Dabei sind sichere Netzwerkprotokolle für Telekommunikationsunternehmen durchaus ein zweischneidiges Schwert, weil sie das Geschäft mit reservierten Mietleitungen beeinträchtigen könnten. Swisscom sieht das laut Moinet aber anders. «Wir sind nach wie vor neugierig und offen für neue Entwicklungen», sagt er.

Scion könne Premiumangebote ermöglichen und sei daher auch kommerziell interessant. So erlaube es das Protokoll beispielsweise, besonders schnelle Kommunikationswege exklusiv für zeitkritische Anwendungen zu reservieren und entsprechend teurer zu vermarkten. Andere Daten, die nicht auf besonders kurze Verzögerungszeiten angewiesen sind, könnten dagegen über besonders breitbandige, aber eventuell langsamere Leitungen geschickt werden. Insgesamt würden solche Angebote zu einer homogeneren und effizienteren Auslastung der gesamten Netzinfrastruktur führen und damit Kosten senken.

Ein besonderes Interesse an Scion hat die Schweizerische Nationalbank (SNB). Für die Kommunikation mit ihrer Niederlassung in Singapur nutzt sie das Protokoll seit zwei Jahren routinemässig auf zwei reservierten Mietleitungen, die nicht Teil des öffentlichen Internets sind und daher ohnehin vor Hackerangriffen geschützt sind.

In Zukunft könnte Scion weiter an Bedeutung gewinnen, wenn das Protokoll etwa für die Kommunikation der SNB mit Geschäftsbanken und mit kritischen Finanzmarktinfrastrukturen, wie beispielsweise für den bargeldlosen Zahlungsverkehr, eingesetzt werden kann.

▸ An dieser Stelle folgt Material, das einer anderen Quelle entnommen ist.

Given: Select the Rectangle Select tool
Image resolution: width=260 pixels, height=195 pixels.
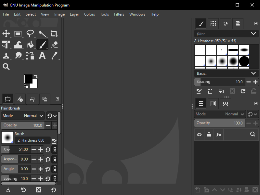Looking at the screenshot, I should point(18,33).
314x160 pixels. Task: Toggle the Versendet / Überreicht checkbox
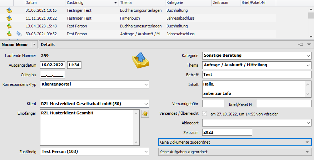(x=205, y=114)
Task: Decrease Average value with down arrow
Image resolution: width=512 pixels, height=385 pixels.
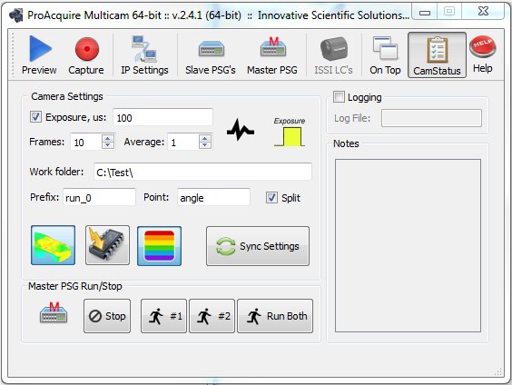Action: 205,145
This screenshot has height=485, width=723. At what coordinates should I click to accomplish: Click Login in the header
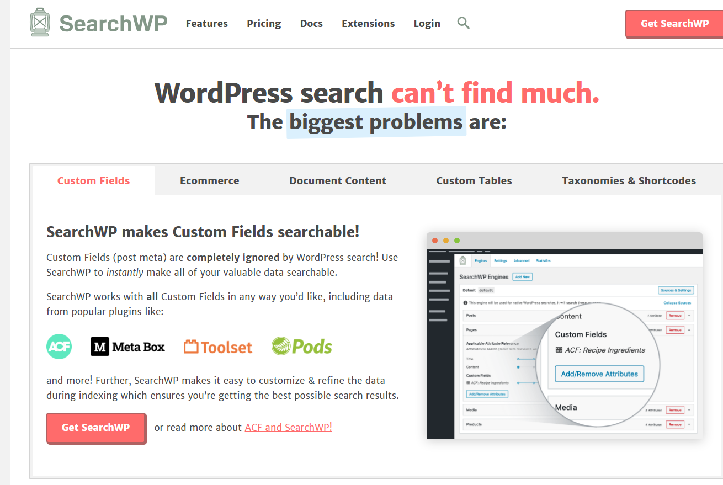tap(427, 23)
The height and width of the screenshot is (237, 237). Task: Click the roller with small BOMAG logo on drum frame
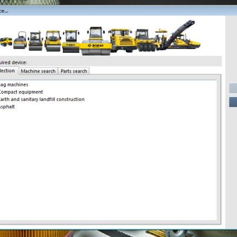tap(71, 41)
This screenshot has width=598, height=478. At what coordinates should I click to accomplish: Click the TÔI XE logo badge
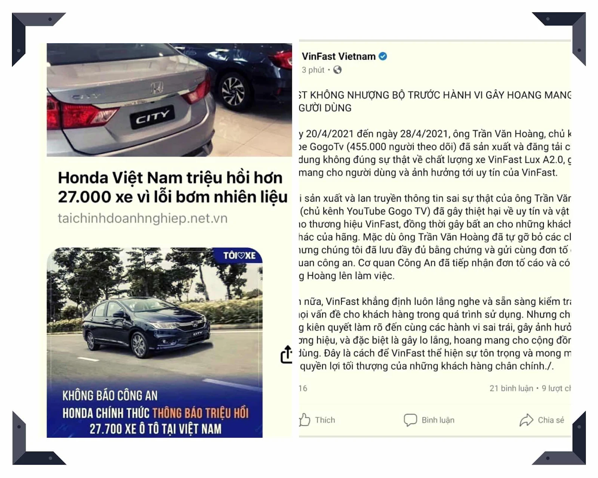(240, 255)
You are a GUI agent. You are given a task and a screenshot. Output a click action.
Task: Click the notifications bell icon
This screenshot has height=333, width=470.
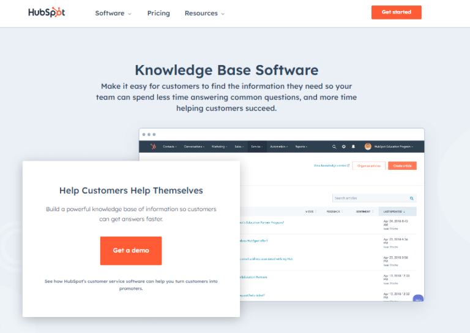[x=353, y=147]
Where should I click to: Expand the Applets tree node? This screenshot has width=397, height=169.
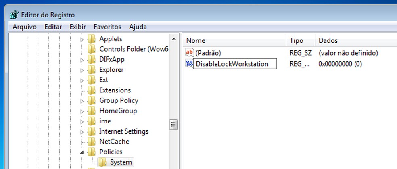(x=82, y=40)
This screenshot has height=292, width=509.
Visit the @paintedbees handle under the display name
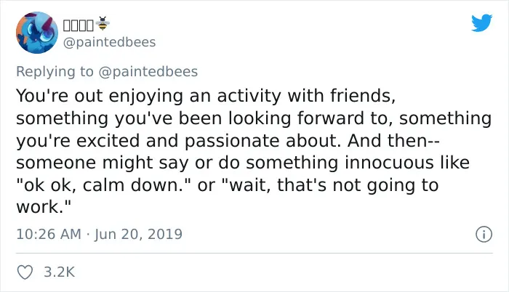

Die Basis des elektronischen Zahlungssystems der Schweiz ist das sogenannte Swiss Interbank Clearing (SIC), das jeden Tag durchschnittlich 1,8 Millionen Zahlungen zwischen knapp 340 Banken mit Sitz in der Schweiz und im Ausland abwickelt. Die Kommunikationsinfrastruktur, auf der das SIC basiert, ist heute dank statischen Mietleitungen zwischen den Banken und dem zentralen SIC sehr sicher, aber nicht dafür ausgelegt, dass die angeschlossenen Banken auch direkt untereinander kommunizieren können. Dafür müssen die Finanzinstitute heute auf das weniger sichere Internet ausweichen.

Scion könnte die technische Grundlage für ein sicheres Finanznetzwerk (Secure Swiss Finance Network, SSFN) sein, an dem neben Banken auch neue Player (Fintechs) für die Abwicklung des Zahlungsverkehrs teilnehmen. Ein solches SSFN würde die Widerstandsfähigkeit des Finanzplatzes gegen Cyber-risiken signifikant erhöhen und könnte ein wichtiger Standortvorteil der Schweiz werden.

Einen Durchbruch wird Scion erleben, sobald das Protokoll auch von grossen, international tätigen Internetprovidern unterstützt wird. «Das würde einen sicheren Datenverkehr über Kontinente hinweg ermöglichen», sagt Perrig. Eine Blaupause für dieses Szenario haben im Oktober 2018 Swisscom und die Deutsche Telekom geliefert, als sie eine sichere Scion-verbindung zwischen Berlin und Bern realisierten.